I have been able to build this without reporting tools by treating the column names as data, inserting null rows above the tables, null columns between them, and using surrogate column names that I ignore when writing the data to the file. This works for the layout, but leaves me with default column widths and the numbers all squished together. The formatting is important, so I think I need to use reporting tools. I have seen one attempt to use a single table tool for both data sets with empty columns between the two sets. The problem with that is that we may have columns in each data set with the same name. In that case, we could have a set of dummy field names and treat the actual headers as data, but then we'd need to hide the dummy names.

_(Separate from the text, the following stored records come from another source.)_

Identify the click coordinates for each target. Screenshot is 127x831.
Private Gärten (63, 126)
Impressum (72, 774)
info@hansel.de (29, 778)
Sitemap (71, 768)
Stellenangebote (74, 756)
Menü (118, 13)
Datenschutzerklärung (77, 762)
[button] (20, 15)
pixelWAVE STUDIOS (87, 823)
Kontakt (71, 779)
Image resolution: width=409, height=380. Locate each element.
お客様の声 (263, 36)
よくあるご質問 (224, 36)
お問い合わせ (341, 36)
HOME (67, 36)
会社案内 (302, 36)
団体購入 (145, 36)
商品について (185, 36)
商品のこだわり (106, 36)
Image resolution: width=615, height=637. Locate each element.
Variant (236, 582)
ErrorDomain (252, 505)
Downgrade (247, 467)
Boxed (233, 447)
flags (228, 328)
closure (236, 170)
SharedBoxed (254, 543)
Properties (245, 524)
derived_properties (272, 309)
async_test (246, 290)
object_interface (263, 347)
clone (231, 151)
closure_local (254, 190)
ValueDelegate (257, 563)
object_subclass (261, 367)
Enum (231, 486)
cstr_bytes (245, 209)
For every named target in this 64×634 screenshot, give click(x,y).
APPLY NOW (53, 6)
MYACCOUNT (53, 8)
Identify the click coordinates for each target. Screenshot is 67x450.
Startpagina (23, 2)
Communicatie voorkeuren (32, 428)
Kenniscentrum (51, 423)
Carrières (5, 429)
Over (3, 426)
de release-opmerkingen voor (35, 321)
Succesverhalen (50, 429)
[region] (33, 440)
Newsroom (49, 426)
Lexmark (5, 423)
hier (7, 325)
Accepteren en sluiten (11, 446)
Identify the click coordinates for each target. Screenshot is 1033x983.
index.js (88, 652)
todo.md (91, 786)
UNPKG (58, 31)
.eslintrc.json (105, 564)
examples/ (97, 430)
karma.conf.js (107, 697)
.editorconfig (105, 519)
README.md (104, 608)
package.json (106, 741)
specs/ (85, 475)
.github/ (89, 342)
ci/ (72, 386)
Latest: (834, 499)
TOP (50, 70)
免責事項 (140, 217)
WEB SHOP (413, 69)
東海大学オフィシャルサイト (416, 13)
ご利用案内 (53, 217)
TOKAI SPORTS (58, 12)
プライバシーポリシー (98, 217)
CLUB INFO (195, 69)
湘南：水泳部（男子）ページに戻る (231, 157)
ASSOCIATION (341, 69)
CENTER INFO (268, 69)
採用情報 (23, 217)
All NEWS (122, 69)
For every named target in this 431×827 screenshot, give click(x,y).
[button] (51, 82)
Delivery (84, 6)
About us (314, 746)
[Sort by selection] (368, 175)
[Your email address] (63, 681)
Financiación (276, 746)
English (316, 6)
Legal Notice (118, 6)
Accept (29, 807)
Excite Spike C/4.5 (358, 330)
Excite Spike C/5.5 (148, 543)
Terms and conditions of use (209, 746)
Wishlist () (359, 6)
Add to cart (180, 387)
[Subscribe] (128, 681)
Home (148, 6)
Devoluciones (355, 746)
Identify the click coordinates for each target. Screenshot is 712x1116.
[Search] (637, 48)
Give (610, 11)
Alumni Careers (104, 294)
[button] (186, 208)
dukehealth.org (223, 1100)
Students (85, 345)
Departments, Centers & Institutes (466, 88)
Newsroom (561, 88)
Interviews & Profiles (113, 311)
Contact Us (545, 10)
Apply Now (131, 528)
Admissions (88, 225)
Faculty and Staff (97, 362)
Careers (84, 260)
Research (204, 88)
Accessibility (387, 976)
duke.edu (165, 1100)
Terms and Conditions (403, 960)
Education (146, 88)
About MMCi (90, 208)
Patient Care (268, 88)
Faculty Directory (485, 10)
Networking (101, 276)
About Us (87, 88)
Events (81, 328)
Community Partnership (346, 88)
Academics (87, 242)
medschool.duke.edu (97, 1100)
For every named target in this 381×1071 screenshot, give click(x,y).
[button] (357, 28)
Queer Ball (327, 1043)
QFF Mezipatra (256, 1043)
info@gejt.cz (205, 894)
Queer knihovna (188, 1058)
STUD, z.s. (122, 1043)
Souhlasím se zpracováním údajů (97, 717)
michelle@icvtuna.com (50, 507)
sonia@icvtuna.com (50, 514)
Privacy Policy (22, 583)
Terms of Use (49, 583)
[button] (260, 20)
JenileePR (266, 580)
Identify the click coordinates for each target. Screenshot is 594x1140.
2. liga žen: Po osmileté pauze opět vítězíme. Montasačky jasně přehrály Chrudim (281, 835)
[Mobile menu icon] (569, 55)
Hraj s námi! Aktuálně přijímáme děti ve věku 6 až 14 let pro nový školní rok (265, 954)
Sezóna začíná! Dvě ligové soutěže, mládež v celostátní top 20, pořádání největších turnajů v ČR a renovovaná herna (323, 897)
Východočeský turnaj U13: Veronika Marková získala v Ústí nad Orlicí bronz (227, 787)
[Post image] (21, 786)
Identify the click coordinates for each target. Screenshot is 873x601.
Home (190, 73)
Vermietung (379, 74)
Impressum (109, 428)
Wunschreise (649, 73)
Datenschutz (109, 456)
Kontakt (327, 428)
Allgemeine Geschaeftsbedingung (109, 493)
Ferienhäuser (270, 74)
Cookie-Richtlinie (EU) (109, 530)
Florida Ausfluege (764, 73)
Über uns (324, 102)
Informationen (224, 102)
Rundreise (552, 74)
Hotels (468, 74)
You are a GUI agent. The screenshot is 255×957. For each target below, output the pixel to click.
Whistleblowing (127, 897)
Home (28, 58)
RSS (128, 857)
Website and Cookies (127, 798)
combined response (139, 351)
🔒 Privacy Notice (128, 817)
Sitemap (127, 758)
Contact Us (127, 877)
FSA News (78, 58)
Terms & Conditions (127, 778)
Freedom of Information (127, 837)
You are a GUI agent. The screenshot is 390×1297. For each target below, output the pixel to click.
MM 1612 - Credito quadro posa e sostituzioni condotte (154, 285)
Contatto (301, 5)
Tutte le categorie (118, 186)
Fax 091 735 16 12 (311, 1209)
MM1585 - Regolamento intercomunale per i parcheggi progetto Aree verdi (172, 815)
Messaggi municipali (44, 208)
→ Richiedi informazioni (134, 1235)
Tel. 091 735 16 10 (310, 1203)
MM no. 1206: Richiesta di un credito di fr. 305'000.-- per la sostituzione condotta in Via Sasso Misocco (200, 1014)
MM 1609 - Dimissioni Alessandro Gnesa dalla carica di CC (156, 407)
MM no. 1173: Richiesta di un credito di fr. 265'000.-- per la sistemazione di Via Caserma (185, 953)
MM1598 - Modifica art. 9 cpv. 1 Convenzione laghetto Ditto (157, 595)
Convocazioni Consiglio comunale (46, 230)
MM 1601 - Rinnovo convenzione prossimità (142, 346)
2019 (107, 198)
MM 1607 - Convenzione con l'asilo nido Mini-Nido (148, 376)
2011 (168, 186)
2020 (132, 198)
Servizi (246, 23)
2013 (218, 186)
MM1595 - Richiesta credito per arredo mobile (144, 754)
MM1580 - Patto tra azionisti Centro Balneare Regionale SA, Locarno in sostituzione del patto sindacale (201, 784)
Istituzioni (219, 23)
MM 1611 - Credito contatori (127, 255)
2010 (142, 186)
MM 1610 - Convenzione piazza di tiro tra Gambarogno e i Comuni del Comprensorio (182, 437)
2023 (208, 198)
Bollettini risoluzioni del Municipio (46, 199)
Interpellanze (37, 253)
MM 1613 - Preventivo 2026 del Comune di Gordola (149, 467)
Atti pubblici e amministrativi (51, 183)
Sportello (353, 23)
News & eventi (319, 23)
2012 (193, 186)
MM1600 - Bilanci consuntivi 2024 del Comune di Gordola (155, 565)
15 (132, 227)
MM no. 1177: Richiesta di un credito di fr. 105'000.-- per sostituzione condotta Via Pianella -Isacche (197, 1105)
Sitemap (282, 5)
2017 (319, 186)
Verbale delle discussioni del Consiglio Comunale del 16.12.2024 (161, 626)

I'm including the workflow I built without reporting tools just to give you some idea of what I'm trying to do. I'd appreciate any suggestions on how to build this with formatted columns and, if possible, how to extend this to a more complex layout.
Solved! Go to Solution.
Would something like this work?
If so, you can achieve it by introducing a dummy empty table, change the formatting to all white and fitting it in-between the two existing ones. Example attached.
Thanks, @MichalM. This could definitely be part of the solution. I do also need to look at the vertical padding as well.
Here's what I've come up with so far. I've based in on @MichalM 's solution and used the Report Text tool to add rows above the tables. I think this can be extended to include tables stacked vertically but that will have to wait for later. I'm not 100% thrilled with this result -- I would prefer not to have to create cells with hidden data to get the horizontal spacing and would like to avoid sets of merged cells to align tables with different numbers of rows. Please share any ideas for improving this. Thanks!
This problem can now be better resolved for unformatted tables using the write to region that was introduced in Designer a little over a year ago. You just need to write the two tables to the same sheet with different regions specified using the blocking tool. This will take care of columns in the two tables having the same name because they are now different data sets in the workflow. Still haven't found a better way to do this with formatted tables.